▶ _Goal of the exercise_
Edit everything from the start of the entries down to the line containing "tap(854, 131)", replacing "breadcrumb" with "path bar" and leaving all else unchanged.

▶ _Raw data_
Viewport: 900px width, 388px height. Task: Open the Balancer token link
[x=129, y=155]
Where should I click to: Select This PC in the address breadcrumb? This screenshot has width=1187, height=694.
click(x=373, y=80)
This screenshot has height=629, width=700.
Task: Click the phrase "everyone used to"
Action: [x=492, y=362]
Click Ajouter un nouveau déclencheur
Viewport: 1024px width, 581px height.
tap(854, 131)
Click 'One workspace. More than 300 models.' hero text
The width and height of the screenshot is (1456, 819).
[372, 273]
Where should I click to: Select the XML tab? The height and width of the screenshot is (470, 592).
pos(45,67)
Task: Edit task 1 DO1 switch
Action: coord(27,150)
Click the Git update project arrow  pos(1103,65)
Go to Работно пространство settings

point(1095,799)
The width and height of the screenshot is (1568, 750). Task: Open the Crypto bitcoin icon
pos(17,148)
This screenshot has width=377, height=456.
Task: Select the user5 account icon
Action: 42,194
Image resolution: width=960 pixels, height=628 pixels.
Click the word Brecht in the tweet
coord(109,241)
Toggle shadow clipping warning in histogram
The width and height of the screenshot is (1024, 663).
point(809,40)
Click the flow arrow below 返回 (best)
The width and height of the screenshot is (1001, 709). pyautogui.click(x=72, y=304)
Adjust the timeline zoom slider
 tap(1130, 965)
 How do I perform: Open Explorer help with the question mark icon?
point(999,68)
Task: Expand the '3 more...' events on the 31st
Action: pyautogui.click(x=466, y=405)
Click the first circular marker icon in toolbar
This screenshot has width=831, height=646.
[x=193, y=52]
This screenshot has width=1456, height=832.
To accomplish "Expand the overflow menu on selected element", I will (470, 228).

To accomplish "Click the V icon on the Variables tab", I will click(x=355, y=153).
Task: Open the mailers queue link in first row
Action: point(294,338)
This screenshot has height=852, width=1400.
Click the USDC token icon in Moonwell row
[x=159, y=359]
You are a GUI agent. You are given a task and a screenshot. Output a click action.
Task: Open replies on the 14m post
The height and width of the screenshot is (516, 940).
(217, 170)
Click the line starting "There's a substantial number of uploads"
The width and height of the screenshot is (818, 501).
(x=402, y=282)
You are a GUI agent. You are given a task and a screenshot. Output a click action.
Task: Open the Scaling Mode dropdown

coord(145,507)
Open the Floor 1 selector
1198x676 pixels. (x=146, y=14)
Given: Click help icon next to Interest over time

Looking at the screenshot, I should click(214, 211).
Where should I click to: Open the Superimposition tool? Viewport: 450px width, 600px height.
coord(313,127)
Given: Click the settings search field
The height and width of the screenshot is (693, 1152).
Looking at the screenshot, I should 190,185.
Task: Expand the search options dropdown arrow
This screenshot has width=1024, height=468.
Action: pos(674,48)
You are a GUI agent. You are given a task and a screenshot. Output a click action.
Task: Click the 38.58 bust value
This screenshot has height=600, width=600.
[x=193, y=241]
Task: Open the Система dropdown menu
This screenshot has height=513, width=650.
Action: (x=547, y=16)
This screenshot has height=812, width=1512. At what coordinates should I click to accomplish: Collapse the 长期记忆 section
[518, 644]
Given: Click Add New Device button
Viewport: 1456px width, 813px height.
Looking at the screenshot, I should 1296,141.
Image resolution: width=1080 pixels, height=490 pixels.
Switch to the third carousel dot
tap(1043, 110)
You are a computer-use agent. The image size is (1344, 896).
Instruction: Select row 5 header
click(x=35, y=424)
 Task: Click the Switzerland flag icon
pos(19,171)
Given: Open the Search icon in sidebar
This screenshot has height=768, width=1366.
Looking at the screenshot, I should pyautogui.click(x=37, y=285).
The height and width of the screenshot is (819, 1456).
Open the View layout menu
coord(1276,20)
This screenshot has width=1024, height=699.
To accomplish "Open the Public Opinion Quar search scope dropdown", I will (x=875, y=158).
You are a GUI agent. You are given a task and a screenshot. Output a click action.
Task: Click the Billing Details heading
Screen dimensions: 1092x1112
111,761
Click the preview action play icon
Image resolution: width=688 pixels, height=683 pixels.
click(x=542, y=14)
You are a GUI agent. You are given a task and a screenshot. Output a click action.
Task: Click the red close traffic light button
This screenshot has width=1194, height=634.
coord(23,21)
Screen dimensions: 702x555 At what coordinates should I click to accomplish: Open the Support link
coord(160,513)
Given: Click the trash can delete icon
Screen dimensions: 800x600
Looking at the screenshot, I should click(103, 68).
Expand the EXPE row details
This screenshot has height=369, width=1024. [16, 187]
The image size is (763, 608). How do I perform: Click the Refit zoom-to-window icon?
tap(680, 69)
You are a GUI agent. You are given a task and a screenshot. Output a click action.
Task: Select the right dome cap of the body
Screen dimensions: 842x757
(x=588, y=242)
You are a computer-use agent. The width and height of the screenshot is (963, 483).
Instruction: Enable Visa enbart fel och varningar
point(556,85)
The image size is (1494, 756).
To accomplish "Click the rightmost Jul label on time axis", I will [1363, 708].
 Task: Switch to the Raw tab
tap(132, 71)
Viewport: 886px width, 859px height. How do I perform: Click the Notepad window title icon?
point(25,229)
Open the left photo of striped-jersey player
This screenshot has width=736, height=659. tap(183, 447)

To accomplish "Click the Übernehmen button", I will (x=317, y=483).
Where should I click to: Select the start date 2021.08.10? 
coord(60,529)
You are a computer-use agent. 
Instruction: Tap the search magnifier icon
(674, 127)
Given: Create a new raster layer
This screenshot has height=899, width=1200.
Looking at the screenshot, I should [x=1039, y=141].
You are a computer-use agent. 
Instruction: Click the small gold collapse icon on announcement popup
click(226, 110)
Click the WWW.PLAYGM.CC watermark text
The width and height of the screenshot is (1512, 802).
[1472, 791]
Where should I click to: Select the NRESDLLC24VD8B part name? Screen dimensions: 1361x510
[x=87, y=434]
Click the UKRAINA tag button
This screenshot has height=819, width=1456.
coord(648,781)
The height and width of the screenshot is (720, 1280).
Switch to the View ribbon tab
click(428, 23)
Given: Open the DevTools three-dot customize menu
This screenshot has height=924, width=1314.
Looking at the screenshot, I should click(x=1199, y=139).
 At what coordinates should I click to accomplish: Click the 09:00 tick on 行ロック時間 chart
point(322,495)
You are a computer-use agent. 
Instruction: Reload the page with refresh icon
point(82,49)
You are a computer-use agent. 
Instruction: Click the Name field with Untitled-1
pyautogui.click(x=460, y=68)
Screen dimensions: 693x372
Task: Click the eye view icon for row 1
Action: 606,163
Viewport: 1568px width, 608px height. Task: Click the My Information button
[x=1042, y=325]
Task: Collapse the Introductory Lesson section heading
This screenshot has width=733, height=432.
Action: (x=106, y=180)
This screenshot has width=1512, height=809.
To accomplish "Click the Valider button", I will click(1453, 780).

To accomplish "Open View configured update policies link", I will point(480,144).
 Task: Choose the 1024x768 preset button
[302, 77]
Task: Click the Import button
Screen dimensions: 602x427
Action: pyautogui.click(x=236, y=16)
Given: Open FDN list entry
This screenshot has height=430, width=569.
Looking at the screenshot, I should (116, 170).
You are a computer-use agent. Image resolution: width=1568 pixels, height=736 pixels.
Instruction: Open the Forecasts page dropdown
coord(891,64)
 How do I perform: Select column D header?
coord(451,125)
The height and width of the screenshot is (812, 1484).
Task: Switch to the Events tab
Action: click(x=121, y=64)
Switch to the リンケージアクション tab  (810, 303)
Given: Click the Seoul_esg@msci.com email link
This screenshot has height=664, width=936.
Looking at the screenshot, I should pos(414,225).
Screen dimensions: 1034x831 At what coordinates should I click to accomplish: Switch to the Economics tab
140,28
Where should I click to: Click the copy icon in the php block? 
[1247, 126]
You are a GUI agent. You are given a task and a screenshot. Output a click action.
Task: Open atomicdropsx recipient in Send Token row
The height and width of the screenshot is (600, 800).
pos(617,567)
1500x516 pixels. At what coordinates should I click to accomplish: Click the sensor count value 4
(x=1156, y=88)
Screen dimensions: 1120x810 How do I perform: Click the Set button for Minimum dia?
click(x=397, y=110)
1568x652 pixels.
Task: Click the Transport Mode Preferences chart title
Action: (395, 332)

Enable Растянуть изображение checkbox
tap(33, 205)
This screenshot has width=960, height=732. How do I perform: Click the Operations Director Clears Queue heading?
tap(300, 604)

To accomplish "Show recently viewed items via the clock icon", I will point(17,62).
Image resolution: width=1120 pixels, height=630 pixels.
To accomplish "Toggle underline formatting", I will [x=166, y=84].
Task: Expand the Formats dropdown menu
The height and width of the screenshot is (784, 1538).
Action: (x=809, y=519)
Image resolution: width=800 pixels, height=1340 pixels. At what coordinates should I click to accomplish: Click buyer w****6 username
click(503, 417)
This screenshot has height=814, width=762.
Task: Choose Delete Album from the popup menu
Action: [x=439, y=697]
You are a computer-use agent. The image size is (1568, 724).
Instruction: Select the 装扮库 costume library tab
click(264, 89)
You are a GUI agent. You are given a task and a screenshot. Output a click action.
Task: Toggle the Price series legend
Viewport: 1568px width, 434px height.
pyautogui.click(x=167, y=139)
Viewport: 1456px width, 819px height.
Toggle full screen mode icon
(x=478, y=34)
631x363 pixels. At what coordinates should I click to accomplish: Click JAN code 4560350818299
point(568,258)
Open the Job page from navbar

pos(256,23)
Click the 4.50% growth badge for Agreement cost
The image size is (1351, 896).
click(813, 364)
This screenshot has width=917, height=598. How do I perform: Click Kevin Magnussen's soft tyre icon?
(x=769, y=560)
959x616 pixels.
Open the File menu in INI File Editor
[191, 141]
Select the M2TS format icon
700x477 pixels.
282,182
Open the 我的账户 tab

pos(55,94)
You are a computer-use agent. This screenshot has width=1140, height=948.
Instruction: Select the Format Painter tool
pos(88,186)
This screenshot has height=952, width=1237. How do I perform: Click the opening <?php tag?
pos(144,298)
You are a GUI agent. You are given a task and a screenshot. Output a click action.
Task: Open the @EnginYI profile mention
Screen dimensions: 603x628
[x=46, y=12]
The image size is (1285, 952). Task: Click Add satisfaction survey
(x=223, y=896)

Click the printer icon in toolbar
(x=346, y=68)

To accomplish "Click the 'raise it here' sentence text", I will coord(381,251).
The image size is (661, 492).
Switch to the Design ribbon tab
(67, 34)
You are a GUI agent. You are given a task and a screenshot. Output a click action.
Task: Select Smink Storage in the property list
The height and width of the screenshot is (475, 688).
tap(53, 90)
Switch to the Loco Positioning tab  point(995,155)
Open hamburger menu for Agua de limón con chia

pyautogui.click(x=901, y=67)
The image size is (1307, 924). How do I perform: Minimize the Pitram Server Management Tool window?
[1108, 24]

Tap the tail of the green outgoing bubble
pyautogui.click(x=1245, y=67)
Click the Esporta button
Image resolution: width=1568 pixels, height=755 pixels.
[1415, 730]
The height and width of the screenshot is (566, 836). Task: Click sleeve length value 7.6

▶ _Exercise response_
Viewport: 900px width, 388px height. Task: Open the Balancer token link
[x=129, y=155]
Where should I click to: Select This PC in the address path bar? This screenshot has width=1187, height=694.
click(x=373, y=80)
This screenshot has height=629, width=700.
Task: Click the phrase "everyone used to"
Action: [x=492, y=362]
Click Ajouter un nouveau déclencheur
Viewport: 1024px width, 581px height.
tap(854, 131)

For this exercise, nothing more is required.